With its dark, brooding tone, transgressive cynicism, and grotesque approach to labyrinthine mystery, The Girl with the Dragon Tattoo is perfectly suited for the traditional, anti-Oscar version of David Fincher. Representative of the ironic punk visionary that he is, this film is aggressive and attitudinal, smothering the audience with moodiness and dread, applying impeccable visual elegance to sequences of gothic murders, heinous acts of sexual violence, and the most coldly intimate love story you will see all year. Often it feels as though this was Fincher's escape from the awards machine, and his meticulous-yet-carefree stylistic indulgence functions as a middle finger to the traditions that put him through the campaign ringer for The Social Network last year.
His source material is equally non-conformist -- though not necessarily on purpose. Truth be told, The Girl with the Dragon Tattoo is an oddly structured, unwieldy epic that blends a deeply convoluted thriller plot with two intriguing character studies, then fuses the character studies into an anachronistic partner-in-crime romance. Based on the first of three books that make up Stieg Larsson's Millennium Trilogy, which are widely popular but hardly celebrated works of literature, the procedural nature of the mystery investigation often feels discordant with the sharper intimacy of the characters. But Fincher -- working from a screenplay adapted by Steven Zaillian -- seems to appreciate that odd imbalance, since it affords him the opportunity to let the subtext slip through the many holes in the plot. He forces the cold, investigatory material to act as a frame for deeper character subtleties.

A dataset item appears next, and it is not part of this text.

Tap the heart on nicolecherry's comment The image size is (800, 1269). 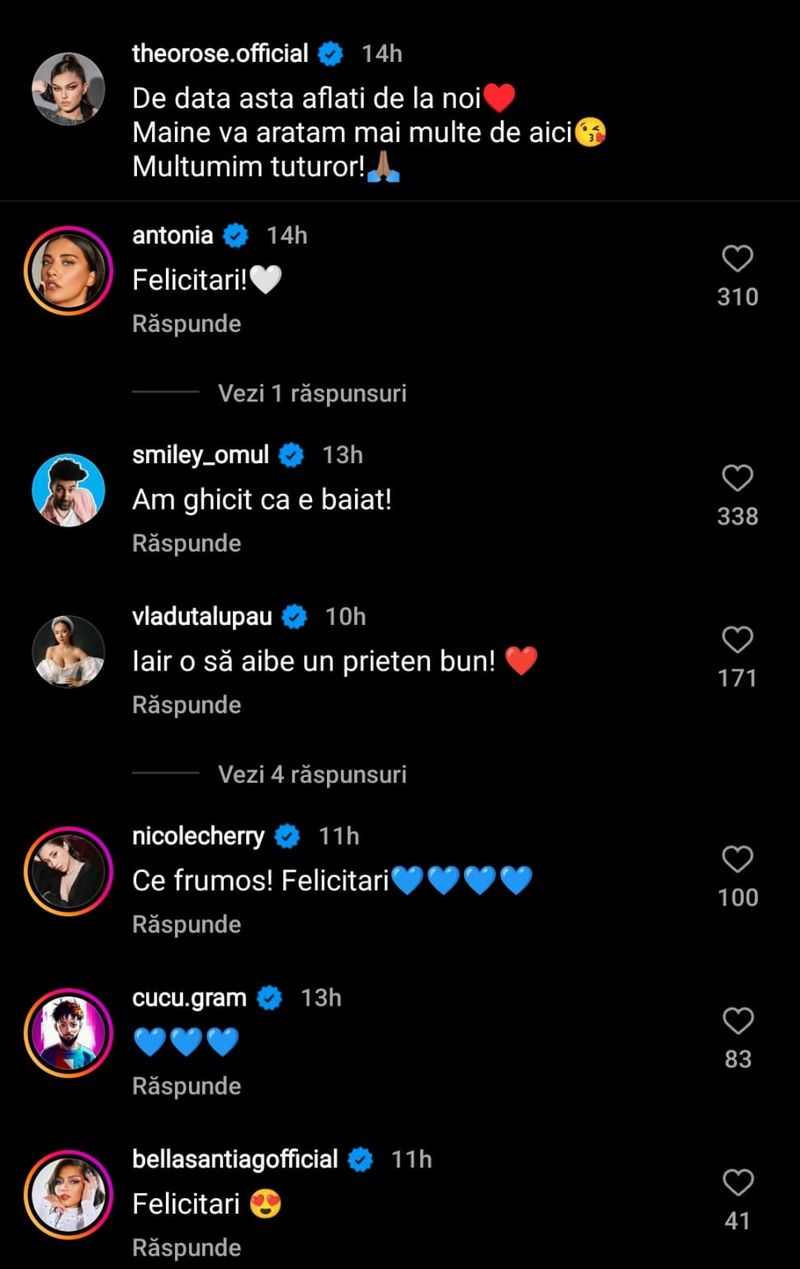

Those subtleties must be extracted meticulously from the vestiges of a plot that is set up as a perfunctory whodunit. Mikael Blomkvist (Daniel Craig) is a disgraced left-wing journalist who is furtively ushered to the cold, desolate island owned by Henrik Vanger (Christopher Plummer), aging patriarch of a wealthy family dynasty, to investigate the disappearance and presumed murder of his young niece Harriet, an unsolved crime that has haunted the family for 40 years. As he digs through the tumultuous family history -- via decades worth of photos, endless piles of documents, scores of newspaper clippings, and uncomfortable encounters with the surviving members of this disturbingly fractured family -- Blomkvist uncovers a string of grisly murders that may include Harriet...and may be linked to one of the unsavory Vanger family heirs.
All this, and yet we still barely know the eponymous "Girl." The film is oddly structured like that, introducing its leads but keeping them separate while the story's many disparate strands percolate. The titular heroine, Lisbeth Salander (Rooney Mara), is slowly woven into the film in short bursts, only taking center stage after the surface plot is laid out in detail. She's an angry, vicious, isolated computer genius capable of obtaining details about virtually anyone. She is also -- in the wake of an enigmatic but clearly tortured past -- one who is hell-bent on fighting harsh brutality with even harsher brutality.

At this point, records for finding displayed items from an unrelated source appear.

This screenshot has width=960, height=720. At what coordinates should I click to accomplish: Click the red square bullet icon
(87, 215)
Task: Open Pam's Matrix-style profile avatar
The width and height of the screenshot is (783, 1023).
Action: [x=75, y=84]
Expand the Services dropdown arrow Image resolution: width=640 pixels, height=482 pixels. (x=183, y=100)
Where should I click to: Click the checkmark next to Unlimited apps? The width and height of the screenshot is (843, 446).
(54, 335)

When Blomkvist and Salander finally meet, in the film's extended third act, their dynamic is off-kilter in an intriguing way. He is simply a journalist embroiled in a massive scandal, but she is drawn into the investigation with fierce bloodlust, as if a psychic line connects these heinous crimes to the many sins committed against her. Lisbeth is determined to make this "killer of women" pay not only for the killings of these specific women, but for crimes perpetrated against all women.

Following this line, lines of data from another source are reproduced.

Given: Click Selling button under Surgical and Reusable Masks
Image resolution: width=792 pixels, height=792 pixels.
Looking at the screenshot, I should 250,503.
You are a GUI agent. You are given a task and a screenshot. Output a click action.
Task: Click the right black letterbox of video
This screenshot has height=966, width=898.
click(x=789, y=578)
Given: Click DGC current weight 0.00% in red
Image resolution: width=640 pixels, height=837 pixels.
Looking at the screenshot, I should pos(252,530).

The hint of that subtext far outweighs the intrigue of the surface plot, though it does unfold in a spectacular series of investigatory sequences, culminating in a climax, scored to the perfect ironic use of Enya's Orinoco Flow, that illuminates the off-kilter power balance between Salander and Blomkvist -- really, between Salander and all men. Mara is extraordinary in this already-iconic role, embodying the brokenness and vulnerability of the physically diminutive Salander as well as the punk misanthropy and explosive ferocity that counterbalances that small physicality. Her chemistry with Craig is at once awkwardly kinky and curiously sweet, suggesting that in the right context, Salander's soul can be slowly lured from the wreckage of her past.
In Fincher's (and Zaillian's) hands, the story extends from the ending many of us may remember. While the original 2009 Swedish film went out on a note of slick suggestion, this version attaches an extended epilogue that deepens the Salander-Blomkvist relationship, tying most of the plot's loose ends but allowing the emotional attachments to linger in tormented uncertainty. There is a clear depth of intimacy beneath the overtly prickly exterior, something entirely missing from the original films that enriches the characters and promises to probe ever deeper in future installments. Fincher is certainly happy to unleash his inner punk once again in The Girl with the Dragon Tattoo, but he is very clearly seeking to explore that punk's wounded soul.